## [PROVIDED MATERIAL]

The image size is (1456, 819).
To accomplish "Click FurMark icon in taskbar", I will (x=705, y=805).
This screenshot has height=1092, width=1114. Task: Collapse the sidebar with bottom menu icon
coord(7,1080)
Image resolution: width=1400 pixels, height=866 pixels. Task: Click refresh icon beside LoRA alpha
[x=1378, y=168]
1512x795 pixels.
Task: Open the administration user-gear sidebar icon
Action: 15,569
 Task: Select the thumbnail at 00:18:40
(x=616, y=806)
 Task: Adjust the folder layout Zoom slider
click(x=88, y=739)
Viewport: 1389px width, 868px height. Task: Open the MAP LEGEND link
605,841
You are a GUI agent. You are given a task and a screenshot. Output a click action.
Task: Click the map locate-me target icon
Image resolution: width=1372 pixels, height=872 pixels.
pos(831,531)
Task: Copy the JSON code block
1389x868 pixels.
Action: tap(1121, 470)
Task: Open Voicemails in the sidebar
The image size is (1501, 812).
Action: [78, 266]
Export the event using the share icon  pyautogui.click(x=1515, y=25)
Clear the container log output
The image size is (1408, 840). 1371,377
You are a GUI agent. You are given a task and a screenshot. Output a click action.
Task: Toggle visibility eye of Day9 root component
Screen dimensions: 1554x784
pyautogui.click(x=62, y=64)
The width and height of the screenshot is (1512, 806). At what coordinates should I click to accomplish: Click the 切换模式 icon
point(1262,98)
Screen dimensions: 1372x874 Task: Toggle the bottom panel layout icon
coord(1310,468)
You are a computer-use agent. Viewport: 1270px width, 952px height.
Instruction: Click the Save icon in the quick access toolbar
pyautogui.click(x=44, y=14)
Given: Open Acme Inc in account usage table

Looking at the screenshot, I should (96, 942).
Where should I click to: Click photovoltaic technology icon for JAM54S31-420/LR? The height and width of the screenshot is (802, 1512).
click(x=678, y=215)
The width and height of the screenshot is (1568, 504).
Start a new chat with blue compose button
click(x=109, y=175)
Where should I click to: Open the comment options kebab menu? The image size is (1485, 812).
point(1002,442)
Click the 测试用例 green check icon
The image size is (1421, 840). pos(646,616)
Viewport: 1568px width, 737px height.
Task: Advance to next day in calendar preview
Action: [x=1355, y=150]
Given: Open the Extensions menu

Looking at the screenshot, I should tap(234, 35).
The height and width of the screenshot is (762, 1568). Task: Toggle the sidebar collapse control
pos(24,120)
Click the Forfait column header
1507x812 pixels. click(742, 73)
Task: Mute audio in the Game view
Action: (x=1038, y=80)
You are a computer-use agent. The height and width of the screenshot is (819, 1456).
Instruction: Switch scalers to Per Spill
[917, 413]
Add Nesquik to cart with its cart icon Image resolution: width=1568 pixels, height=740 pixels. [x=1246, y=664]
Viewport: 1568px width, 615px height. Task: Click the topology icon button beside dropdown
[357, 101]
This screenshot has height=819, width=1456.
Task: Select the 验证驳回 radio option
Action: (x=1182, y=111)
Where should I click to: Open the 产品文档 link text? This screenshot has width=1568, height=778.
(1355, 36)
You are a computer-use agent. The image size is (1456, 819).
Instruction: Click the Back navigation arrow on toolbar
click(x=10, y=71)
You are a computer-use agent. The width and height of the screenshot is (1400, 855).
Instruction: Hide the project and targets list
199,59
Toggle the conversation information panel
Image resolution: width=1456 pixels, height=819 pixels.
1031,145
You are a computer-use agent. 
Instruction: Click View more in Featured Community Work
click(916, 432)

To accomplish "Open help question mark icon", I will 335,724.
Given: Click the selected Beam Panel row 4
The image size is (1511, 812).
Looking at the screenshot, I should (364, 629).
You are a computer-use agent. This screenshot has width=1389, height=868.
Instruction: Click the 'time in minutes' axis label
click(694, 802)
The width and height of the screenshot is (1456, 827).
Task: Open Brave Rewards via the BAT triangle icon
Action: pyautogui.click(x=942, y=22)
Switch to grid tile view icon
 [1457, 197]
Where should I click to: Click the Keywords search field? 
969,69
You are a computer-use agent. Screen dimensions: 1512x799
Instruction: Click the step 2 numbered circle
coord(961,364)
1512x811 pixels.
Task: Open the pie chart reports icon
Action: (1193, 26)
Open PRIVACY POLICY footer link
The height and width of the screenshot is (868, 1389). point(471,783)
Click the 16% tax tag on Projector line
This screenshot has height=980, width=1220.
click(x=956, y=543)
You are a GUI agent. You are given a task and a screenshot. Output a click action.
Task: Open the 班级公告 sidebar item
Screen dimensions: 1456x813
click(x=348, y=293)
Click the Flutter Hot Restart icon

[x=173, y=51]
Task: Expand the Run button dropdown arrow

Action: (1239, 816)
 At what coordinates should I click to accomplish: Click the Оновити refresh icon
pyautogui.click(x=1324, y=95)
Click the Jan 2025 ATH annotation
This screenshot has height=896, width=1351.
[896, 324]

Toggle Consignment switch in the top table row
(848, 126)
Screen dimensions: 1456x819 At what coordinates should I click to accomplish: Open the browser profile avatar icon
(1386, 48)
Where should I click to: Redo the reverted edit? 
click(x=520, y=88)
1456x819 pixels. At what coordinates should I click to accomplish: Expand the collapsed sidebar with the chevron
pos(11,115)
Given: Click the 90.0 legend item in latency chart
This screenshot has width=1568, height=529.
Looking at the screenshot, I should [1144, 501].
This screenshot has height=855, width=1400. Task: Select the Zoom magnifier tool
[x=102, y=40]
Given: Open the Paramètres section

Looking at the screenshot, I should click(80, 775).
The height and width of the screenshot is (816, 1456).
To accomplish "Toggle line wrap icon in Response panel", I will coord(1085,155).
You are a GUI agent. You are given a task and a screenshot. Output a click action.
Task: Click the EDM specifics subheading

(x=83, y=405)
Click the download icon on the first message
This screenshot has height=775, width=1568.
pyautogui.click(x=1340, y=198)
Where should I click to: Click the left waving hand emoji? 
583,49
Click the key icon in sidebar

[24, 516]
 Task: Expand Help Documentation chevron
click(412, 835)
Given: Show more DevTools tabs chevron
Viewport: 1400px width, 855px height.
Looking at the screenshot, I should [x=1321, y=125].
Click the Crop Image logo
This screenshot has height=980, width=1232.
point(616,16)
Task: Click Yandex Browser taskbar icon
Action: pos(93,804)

## [TASK GOAL]
Wherever the string "item" appears in the data above, copy the line it sits in.

## [RESPONSE TO THIS EXERCISE]
Task: Open the 班级公告 sidebar item
Given: Click the 90.0 legend item in latency chart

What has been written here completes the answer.